Follow test driven development practices, especially with regard to checking component gradients with finite difference estimation
Don’t bother writing a naive component implementation (e.g. gradient formulation) if it scales badly. My first draft of e.g. the softmax layer had an O(n^2) complexity since I was computing the full gradient matrix, requiring an almost immediate rewrite.
Use a specific set of realistic tasks for performance tuning and considerations – They vary greatly in scaling parameters!
Keep the bulk of the processing consolidated into a small number of tightly nested loops. This results in simpler code and faster execution. I saw a significant increase in performance when I implemented batch calculations; I really only did this so I could implement a sparsity meta layer, but it was a large and welcome side-effect. 0.25 million function call boundaries each second can add up!
Similar to #4, consolidating multidimensional rectangular arrays into a single schema-aware class backed by a single array can make a big difference in performance by easing load on the memory management system.
Design for cross-cutting concerns (such as diagnostic logging) before polluting your component library with low-value code. An aspect oriented programming model for these components could be a great feature for a library like this.
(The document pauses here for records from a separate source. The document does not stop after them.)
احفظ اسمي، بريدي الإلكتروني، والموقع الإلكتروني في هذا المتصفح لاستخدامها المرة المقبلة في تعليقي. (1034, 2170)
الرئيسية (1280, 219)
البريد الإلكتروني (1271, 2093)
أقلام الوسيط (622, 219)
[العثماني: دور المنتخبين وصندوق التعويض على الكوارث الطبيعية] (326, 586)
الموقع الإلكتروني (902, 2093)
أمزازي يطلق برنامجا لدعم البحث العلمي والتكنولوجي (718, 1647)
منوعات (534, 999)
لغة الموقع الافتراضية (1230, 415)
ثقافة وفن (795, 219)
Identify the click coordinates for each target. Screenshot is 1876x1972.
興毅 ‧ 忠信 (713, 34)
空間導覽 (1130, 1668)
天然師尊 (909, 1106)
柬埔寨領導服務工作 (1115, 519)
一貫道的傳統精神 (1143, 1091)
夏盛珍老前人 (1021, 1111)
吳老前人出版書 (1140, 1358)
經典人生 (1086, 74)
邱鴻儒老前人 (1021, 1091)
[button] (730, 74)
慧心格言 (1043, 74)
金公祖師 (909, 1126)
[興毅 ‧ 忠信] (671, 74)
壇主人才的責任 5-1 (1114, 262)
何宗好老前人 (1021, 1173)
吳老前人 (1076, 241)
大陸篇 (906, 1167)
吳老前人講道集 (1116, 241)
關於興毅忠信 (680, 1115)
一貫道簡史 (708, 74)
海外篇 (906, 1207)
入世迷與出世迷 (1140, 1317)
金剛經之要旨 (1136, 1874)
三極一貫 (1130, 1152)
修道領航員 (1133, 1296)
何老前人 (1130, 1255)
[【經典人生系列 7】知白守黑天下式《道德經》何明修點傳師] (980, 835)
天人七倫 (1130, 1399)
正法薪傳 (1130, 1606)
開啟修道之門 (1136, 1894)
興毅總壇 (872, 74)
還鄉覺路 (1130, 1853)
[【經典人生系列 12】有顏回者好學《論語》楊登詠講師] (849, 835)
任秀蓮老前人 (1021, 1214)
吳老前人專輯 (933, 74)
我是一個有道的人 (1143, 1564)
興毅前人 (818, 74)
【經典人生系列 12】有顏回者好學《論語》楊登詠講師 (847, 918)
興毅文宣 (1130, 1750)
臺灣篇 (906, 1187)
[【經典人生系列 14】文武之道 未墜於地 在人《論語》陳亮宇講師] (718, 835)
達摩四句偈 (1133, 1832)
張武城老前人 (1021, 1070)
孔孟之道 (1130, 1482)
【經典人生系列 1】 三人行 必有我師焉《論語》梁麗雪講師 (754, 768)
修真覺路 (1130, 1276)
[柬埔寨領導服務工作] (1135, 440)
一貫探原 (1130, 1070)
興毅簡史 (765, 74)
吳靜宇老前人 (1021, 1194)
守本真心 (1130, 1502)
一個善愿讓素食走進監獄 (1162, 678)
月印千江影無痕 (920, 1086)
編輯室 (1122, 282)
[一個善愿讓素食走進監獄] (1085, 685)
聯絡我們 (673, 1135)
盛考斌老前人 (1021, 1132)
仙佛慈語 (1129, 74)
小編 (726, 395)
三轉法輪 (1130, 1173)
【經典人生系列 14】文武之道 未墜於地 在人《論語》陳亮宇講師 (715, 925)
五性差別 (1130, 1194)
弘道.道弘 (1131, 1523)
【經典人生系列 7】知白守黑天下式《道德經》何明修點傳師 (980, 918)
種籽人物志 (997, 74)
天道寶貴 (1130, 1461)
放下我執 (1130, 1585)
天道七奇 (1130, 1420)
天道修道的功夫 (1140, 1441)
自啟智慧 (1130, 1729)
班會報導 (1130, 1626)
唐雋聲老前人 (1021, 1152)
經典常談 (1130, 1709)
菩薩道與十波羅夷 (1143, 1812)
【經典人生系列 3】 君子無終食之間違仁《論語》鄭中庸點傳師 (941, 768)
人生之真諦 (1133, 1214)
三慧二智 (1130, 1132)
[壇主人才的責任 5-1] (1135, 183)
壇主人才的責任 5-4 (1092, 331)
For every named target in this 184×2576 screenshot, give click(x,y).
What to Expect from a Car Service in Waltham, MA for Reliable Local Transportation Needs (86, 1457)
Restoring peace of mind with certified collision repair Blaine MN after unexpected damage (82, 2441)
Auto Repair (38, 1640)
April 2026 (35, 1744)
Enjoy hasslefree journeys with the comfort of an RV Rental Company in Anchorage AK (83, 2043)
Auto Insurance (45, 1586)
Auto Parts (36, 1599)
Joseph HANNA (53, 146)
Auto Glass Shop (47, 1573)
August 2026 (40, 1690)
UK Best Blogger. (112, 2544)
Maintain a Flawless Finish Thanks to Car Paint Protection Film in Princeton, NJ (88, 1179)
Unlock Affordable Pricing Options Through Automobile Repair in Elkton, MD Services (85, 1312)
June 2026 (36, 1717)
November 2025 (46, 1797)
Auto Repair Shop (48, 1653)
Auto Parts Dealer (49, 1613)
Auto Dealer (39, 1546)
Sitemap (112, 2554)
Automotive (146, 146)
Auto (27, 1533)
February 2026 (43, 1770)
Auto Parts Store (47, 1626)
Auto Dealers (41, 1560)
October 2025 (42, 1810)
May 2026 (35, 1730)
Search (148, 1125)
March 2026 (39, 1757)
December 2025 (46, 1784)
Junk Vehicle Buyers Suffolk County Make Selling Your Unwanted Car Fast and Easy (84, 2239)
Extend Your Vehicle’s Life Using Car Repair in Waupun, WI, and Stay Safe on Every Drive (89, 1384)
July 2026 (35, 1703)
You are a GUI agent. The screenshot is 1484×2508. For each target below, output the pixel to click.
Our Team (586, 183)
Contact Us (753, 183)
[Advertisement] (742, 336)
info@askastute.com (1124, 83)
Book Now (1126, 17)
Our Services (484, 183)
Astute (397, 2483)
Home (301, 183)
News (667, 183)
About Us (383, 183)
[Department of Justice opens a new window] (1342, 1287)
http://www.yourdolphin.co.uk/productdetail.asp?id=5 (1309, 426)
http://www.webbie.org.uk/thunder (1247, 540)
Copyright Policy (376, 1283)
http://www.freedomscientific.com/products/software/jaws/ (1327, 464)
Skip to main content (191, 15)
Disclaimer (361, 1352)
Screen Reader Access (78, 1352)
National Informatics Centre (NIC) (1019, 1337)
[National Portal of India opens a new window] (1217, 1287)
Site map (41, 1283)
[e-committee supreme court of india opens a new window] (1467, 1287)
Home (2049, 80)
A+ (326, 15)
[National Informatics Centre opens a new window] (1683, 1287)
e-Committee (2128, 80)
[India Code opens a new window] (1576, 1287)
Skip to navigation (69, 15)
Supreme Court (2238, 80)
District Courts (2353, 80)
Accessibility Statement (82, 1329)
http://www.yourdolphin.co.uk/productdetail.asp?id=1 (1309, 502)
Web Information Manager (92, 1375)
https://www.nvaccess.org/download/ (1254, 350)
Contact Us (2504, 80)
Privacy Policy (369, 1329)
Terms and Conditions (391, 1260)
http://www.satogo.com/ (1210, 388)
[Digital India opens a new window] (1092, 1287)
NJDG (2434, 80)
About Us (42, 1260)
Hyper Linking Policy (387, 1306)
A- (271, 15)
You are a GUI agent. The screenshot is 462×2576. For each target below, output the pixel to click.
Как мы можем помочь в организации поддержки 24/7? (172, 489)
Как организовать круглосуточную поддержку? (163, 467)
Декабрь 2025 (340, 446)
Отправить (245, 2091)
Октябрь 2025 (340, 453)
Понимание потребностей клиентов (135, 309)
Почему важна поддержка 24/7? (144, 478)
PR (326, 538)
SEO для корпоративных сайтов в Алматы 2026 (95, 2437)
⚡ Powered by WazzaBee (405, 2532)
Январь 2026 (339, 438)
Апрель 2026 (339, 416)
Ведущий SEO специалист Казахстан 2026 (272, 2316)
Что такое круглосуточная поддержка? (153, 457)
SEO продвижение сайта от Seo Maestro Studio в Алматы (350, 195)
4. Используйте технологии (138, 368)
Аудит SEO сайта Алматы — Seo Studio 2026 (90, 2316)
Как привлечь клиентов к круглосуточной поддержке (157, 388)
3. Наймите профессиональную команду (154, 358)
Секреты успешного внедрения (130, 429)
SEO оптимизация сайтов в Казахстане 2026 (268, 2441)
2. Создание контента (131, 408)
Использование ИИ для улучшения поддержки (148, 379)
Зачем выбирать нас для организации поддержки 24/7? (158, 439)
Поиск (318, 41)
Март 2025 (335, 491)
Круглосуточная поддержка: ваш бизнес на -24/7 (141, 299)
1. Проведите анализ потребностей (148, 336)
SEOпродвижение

I have addressed some of these use cases via encapsulation and “utility” layer types.
Keep the learning algorithm pure – implement the specifics of a network purely in the differentiable gradient descent component network. Things like sparsity constraints, regularization, etc can be implemented as adjustments to the fitness function being optimized in preference to adjustments to the learning procedure. This library is currently sufficient with a basic adaptive-rate gradient-descent loop.
Less is more – I have removed a lot of experimental code from this project. Not because all the experiments failed, they just don’t belong as a part of the core release. Removing the nonessential leaves us with a common basis of code that can be easily understood and used for a variety of experiments.
How you implement the wiring together of components to form a network is very important to think about. Is it a simple sequence? A directed acyclic graph? Recurrent? How should the user code look? Consider the capabilities of this structure versus its complexity, and consider how the language api will look when it is used to build nontrivial networks. This interface is the primary component of the “feel” of the overall library.
Another key problem is tracking the metadata/schema describing the format of number arrays used as inputs/outputs. Ideally these constraints could all be enforced by the type system. They should be enforced as early as possible, since mismatches can lead to strange and rarely useful behaviors which can be hard to diagnose. Examples of this metadata include:
1. multidimensional array dimensions for convolutional processing
2. expected bounds for values; e.g. entropy loss layers give non-finite results for negative inputs
3. normalization: An easy way to get positive results from an entropic loss layer is to input all 1’s and ignore the requirement the input values sum to 1.

Architecture

I will survey – quickly – the overall architecture and components of this library to give a feel of the of the scope, both in breadth and volume. I’ve tried to keep this library to the essentials, but even still this overview feels pretty verbose. This was one surprising thing to me about this project – how many parts there are in the minimal viable product.

Basic Utility Classes

First, there are some core data structures and interfaces we will use throughout the project:

NNLayer – Defines the basic contract for a neural network component. Fundamentally, it has to be capable of computing a function and its gradient. The ability to encapsulate and combine these layers is also important, as is performance, so these are all considerations for this contract.
NNResult – This class encapsulates a (feed-forward) result along with an implementation method to compute the gradient on demand, i.e. trigger backpropagation
NDArray – Encapsulates a single array of doubles along with multidimensional schema information so it can be treated efficiently as an N-dimensional rectangular array.
Misc utility methods and data classes – Nothing too special

Testing Infrastructure

The machine learning space is a great example of the importance of Test Driven Development. Since you are building a machine out of components which are designed to adapt to whatever context to achieve a target result, you can easily have one severely broken component in the middle of your AI program which is so compensated for by other components that the overall system is broken in a minor and often hard to debug way! Thus it is important to test each component and composite in isolation and verify the expected behaviors as closely as possible.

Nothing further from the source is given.